Exercise passage:
Less waiting time is expected at Williamsport Regional Medical Center now that the second phase of opening the emergency rooms is complete.
In the first phase, the emergency room in Susquehanna Tower opened in March. While that emergency room was in use, the previous one closed to be remodeled. It officially opens today.
With the full emergency department in use, 38 private treatment rooms are available to people in need, said Dr. George Manchester, chief medical officer for Susquehanna Health.
Nurse Bonita M. Hulin, administrative director of emergency services for Susquehanna Health, shows off an orthopedic examination room during a tour of the new emergency room at Williamsport Regional Medical Center Thursday.
An operating room in the new tower at Williamsport Regional Medical Center.
A stuffed animal is a gentle decoration in one of the specialized rape examination rooms in the new emergency room at Williamsport Regional Medical Center Thursday.
"The volume expands and shrinks throughout the day," Manchester said. "When this is open, we can bring them in here instead of waiting rooms."
By getting patients into an available room faster, specialists can perform various tests for ailments and treatments can begin.
The former emergency room was designed in the early 1960s to help about 32,000 people a year.
Since then, the number of people seen annually has grown to 47,000 to
50,000 people a year. The facility can see up to 60,000 people a year, Manchester said.
At the entrance of the emergency room in the Susquehanna Tower side, patients who come in are greeted and provide minimal information about their ailments. Nurses then take patients into a triage area, where comprehensive patient evaluations are done.
Based on the severity of the problem, those with more pressing needs to get into a waiting room will be treated immediately, while those with something not as time-sensitive, such as a cold or sore throat, may have to wait.

(Dataset items)
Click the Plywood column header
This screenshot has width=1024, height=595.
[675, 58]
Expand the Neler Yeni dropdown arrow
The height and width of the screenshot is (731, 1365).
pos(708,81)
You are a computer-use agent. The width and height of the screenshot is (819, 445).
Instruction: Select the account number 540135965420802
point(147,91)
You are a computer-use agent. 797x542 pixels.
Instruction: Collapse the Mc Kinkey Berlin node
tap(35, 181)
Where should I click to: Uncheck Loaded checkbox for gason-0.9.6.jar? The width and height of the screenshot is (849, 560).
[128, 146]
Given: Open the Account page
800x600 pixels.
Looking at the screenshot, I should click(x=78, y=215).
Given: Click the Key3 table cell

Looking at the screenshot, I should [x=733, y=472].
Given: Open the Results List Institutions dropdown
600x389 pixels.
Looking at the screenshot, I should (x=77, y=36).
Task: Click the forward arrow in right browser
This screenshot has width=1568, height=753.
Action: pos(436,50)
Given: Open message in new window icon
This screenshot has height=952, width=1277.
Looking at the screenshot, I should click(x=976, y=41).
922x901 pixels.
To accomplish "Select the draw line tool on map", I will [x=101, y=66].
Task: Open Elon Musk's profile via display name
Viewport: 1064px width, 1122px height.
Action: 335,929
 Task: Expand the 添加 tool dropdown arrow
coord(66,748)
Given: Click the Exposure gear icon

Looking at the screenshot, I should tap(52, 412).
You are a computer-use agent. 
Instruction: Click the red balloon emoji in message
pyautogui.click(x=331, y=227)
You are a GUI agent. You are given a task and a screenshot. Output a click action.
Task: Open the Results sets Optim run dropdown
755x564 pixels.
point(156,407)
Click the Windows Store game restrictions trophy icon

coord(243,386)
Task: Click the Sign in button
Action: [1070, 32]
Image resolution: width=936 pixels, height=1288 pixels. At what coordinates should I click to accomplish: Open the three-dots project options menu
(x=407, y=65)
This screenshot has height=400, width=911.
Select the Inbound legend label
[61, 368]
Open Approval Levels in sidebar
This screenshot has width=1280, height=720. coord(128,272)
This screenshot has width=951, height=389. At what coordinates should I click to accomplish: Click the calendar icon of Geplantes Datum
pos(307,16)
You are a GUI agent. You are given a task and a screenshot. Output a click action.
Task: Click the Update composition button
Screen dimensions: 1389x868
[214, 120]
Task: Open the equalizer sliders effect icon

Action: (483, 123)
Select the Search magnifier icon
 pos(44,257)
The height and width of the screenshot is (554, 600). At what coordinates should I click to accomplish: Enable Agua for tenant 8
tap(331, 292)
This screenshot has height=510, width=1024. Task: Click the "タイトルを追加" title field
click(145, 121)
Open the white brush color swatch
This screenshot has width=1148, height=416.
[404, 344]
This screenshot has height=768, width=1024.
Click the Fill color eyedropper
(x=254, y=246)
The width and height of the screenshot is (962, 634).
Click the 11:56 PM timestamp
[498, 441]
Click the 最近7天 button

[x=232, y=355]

Problem statement:
Please copy word for word the part of the emergency room article from "By getting patients" up to and including "evaluations are done.". Draw only on the emergency room article.

Task output:
By getting patients into an available room faster, specialists can perform various tests for ailments and treatments can begin.
The former emergency room was designed in the early 1960s to help about 32,000 people a year.
Since then, the number of people seen annually has grown to 47,000 to
50,000 people a year. The facility can see up to 60,000 people a year, Manchester said.
At the entrance of the emergency room in the Susquehanna Tower side, patients who come in are greeted and provide minimal information about their ailments. Nurses then take patients into a triage area, where comprehensive patient evaluations are done.